Required work - Set down without change every line from the line that contains "The width and" through the end of the listing, and only those lines. No pictures.

Materials provided -
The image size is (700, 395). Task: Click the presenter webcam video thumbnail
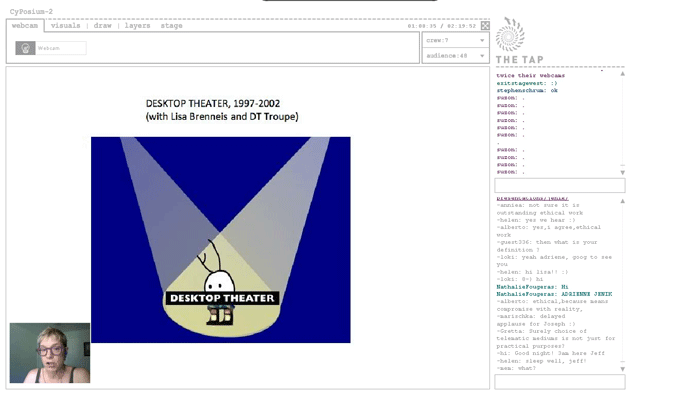50,353
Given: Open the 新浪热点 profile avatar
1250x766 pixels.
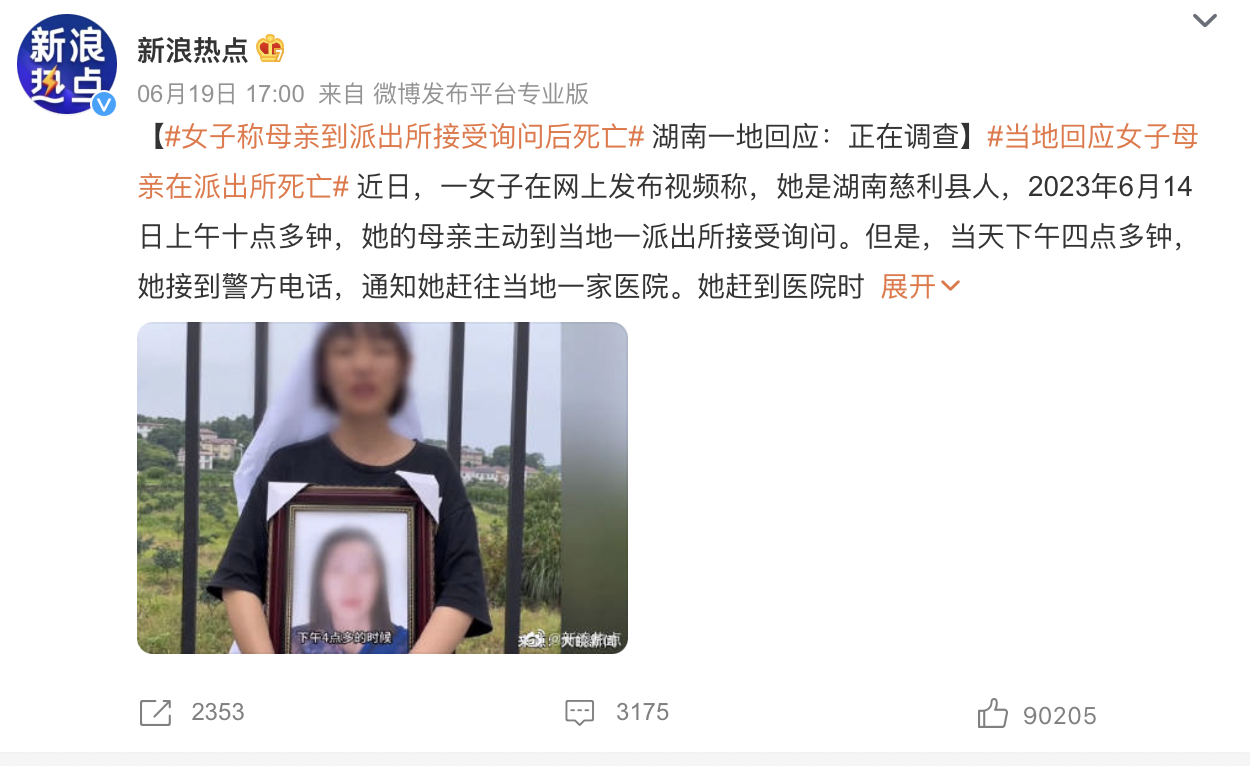Looking at the screenshot, I should (66, 64).
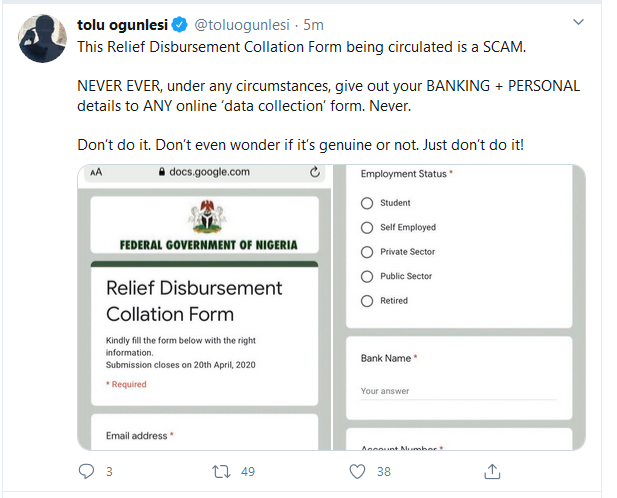Expand the tweet options chevron menu
Viewport: 617px width, 498px height.
pos(578,22)
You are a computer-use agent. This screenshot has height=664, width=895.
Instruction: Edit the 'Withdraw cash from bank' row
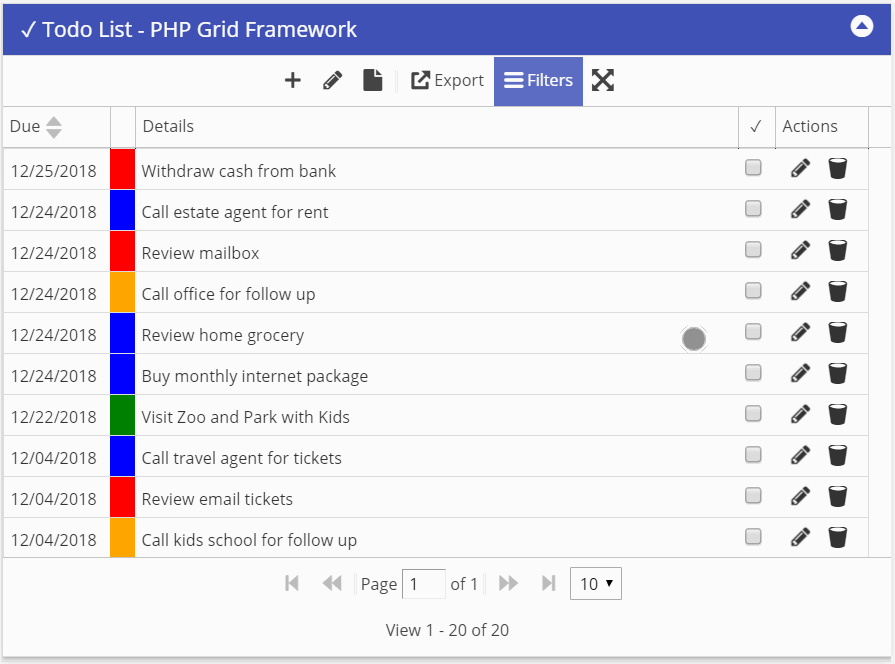pyautogui.click(x=800, y=169)
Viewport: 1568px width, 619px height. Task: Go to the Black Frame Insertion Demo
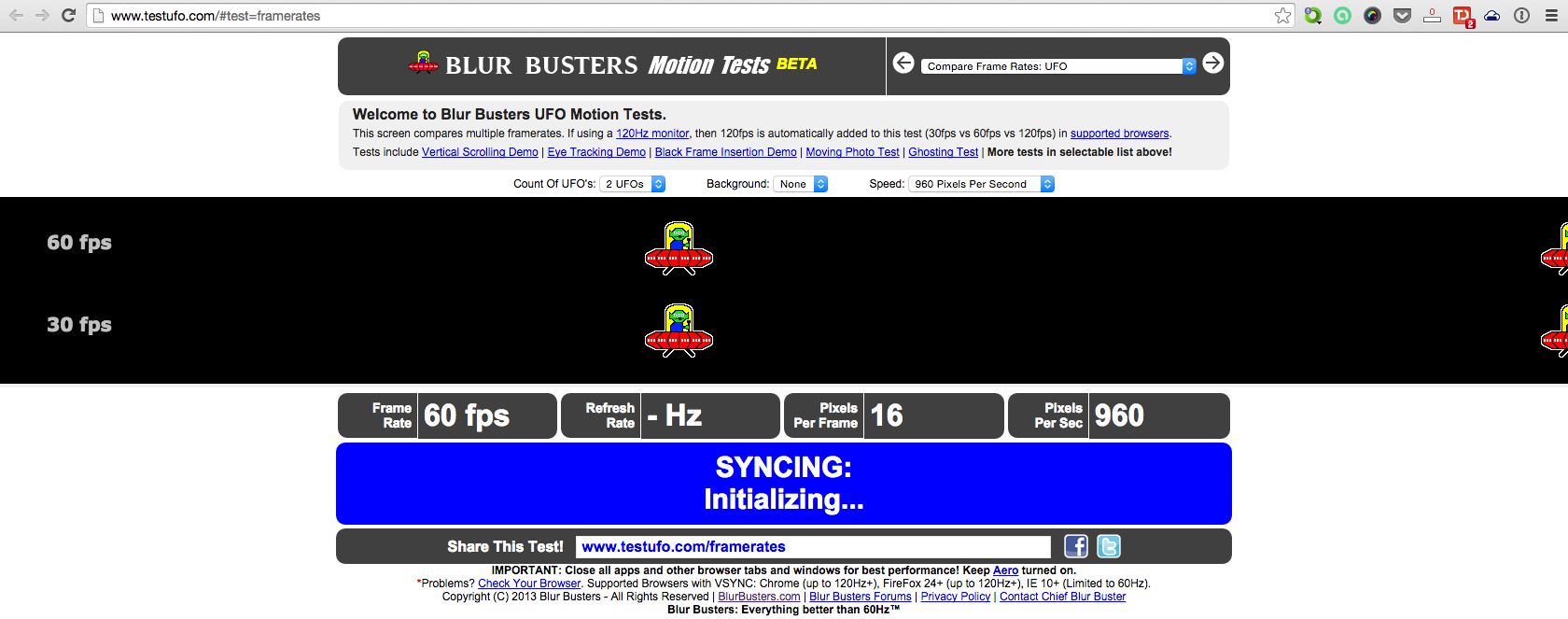[x=725, y=152]
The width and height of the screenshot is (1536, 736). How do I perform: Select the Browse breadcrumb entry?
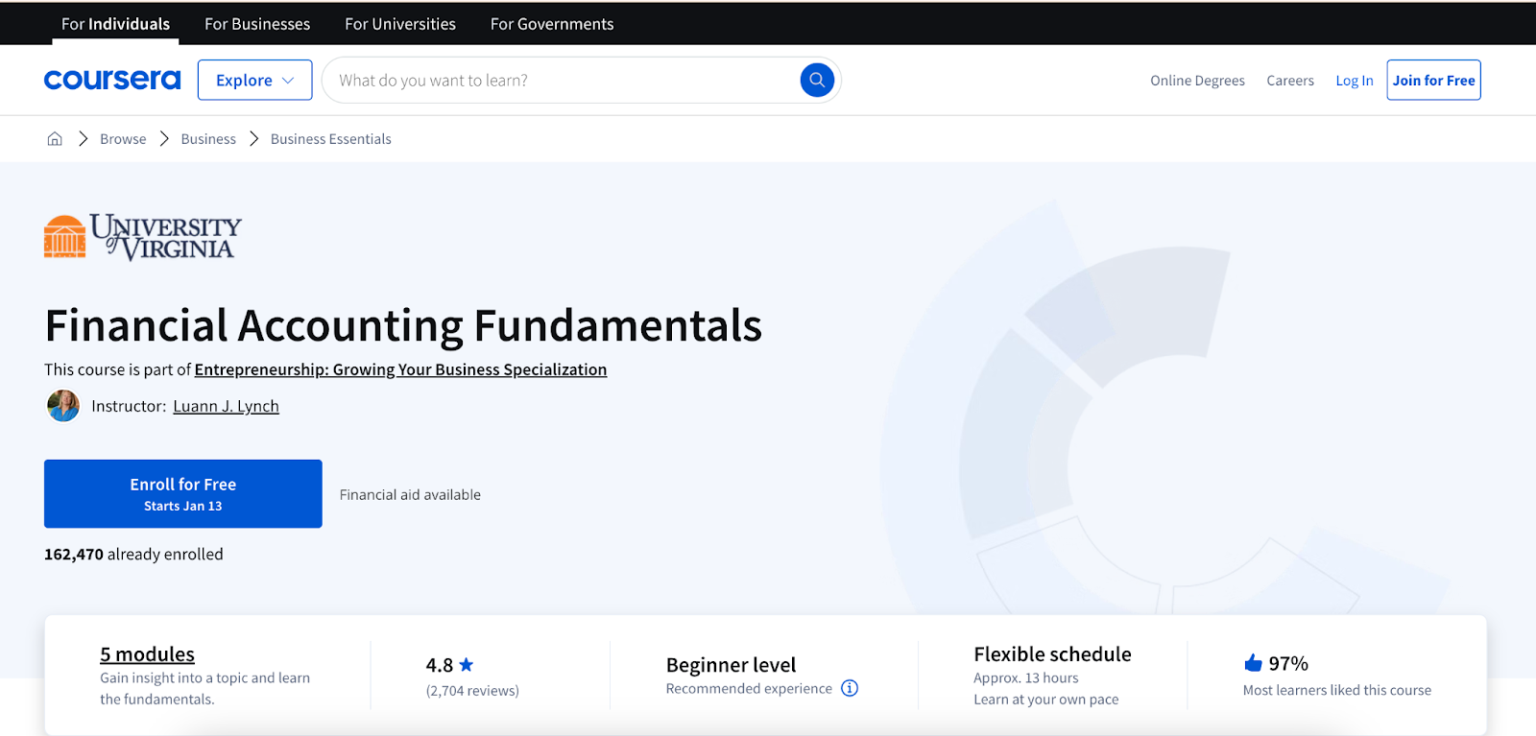coord(122,138)
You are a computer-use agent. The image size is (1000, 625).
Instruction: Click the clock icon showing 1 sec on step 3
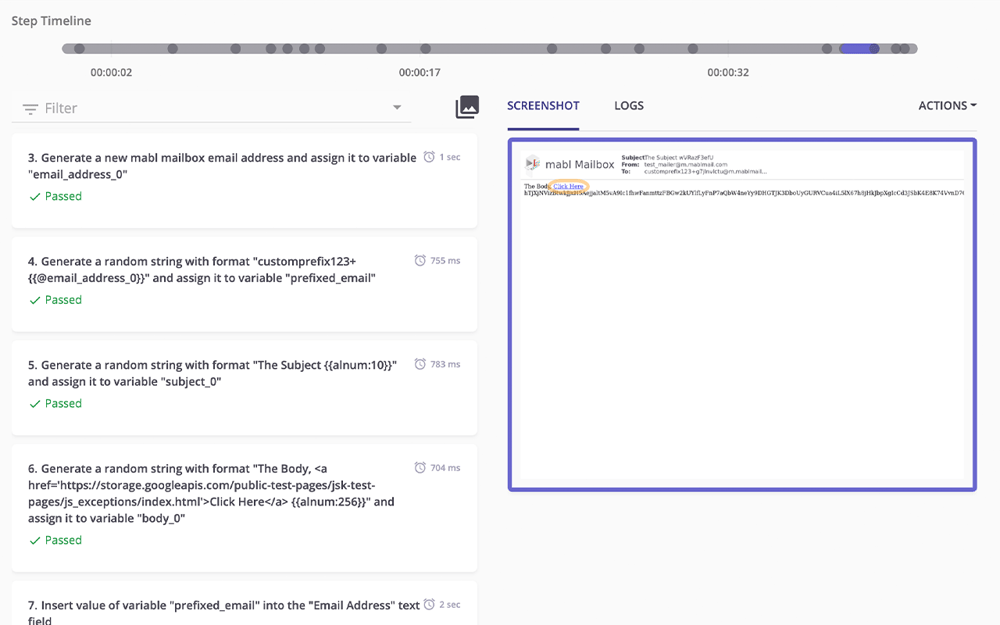[x=429, y=157]
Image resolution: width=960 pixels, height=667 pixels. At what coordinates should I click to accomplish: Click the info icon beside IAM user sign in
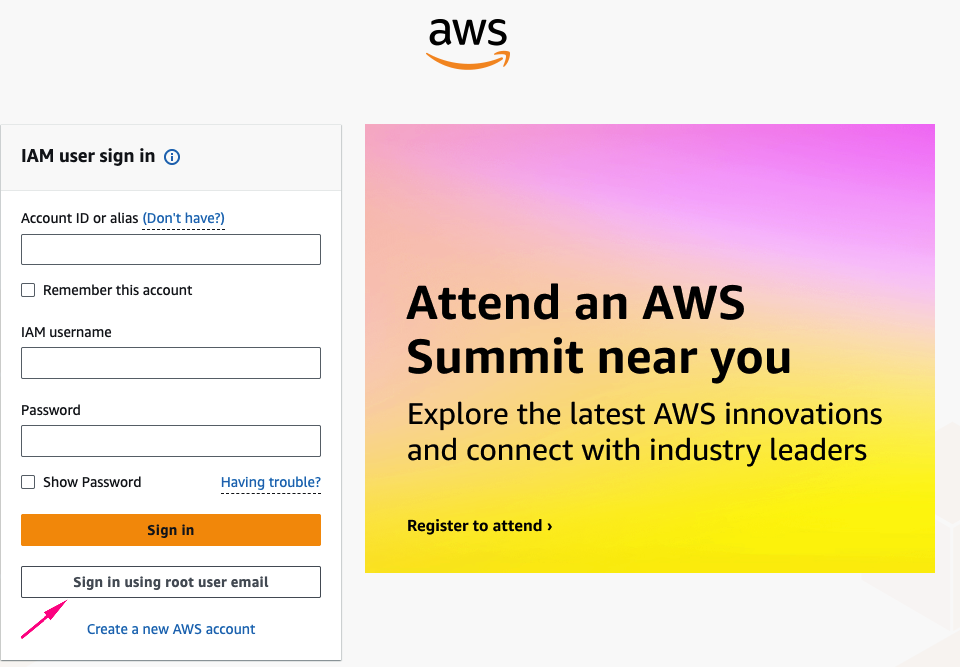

Written solution -
The width and height of the screenshot is (1536, 736). How do I perform: Select the Browse breadcrumb entry?
coord(122,138)
You are a computer-use agent. The image size is (1000, 625).
Instruction: Click the clock icon showing 1 sec on step 3
[x=429, y=157]
Image resolution: width=960 pixels, height=667 pixels. At what coordinates should I click to accomplish: Click the info icon beside IAM user sign in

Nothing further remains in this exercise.